Dorian had never felt so useless in his life. He’d been stuck on a ship with cranky immortals and his every move watched— as if he were going to explode only to leave said immortals and be followed by Aedion. As if he needed a damn babysitter. Aelin had chosen Aedion above all of them and gods he was yearning for freedom or at least a chance to breathe without Aedion breathing down his neck or glaring at him. Dorian understood the generals caution when it came to himself, but at the same time he wondered why it bothered Aedion so since they had bigger problems to worry about.
His magic hummed in his veins begging to be let free. He’d just started learning to control it more thanks to Rowan’s lessons and everyday he learned something new about his magic. It was has if it had no limits, but as much as he would love to test that theory out, Rowan had ingrained it into his skull that there were limits and it wasn’t wise to burn himself out. Dorian obliged but knew the reason why. They needed him to win this war. Rowan himself had said his magic could be the tipping point on whether they win or lose. Yet everyday he grew to want to wipe the world clean, start over and he could if he really wanted to.
His magic... another thing that puzzled him was that Rowan had never encountered anything like it.

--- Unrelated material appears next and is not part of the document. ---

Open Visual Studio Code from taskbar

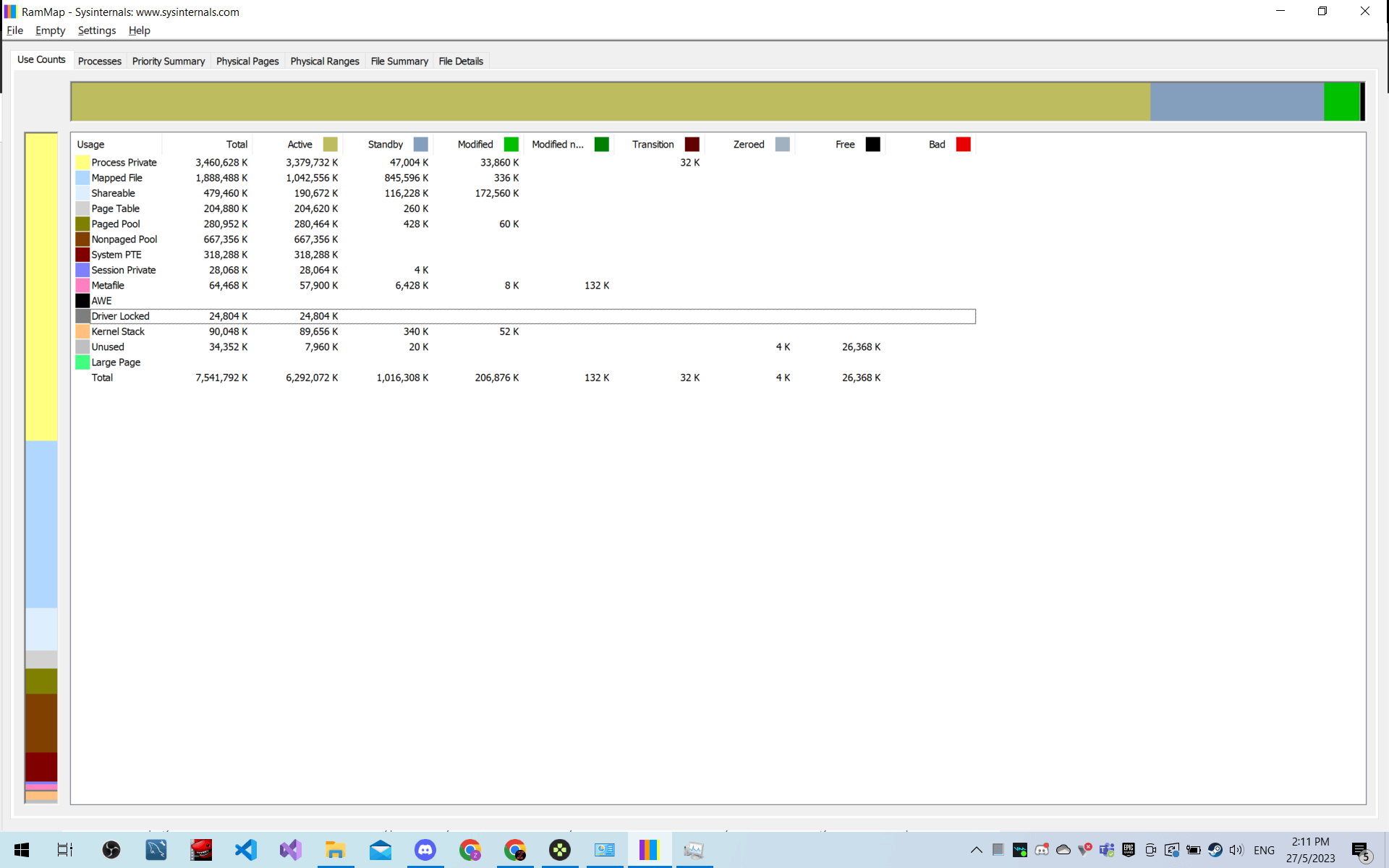[246, 850]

He’d never forget those moments when it was just him and the demon that lived inside him, taunting him about his true heritage. ‘You’re not from this world, are you princeling?’ Now he realized the demon was curious and not taunting him. Now he wondered if he wasn’t the King of Ardalan’s son and his parents his true parents were out there somewhere. Deep down inside he wished for it to be true. He wondered what it would have been like to have people who loved him. He wondered if they too did magic.
But it did no good for Dorian to dwell on the past and things that could have happened. He had a war to fight against not one but two armies, two powerful creatures in their own right. He had to worry about not dying before he could rebuild his fractured kingdom.
His head snaps up as he hears the snap of twigs nearby. His pulse quickened as frost coated the tree and the ground behind him. It didn’t sound like one of those beasts that Erawan had sent after them, no these were footsteps, and he could feel the magic radiating from their bones. Never go off alone, Aelin had demanded and yet here he was in the woods with a magical being unlike any he had encountered, and it frightened Dorian. It frightened him that their magic called out to his own, intertwining with his as if he knew him.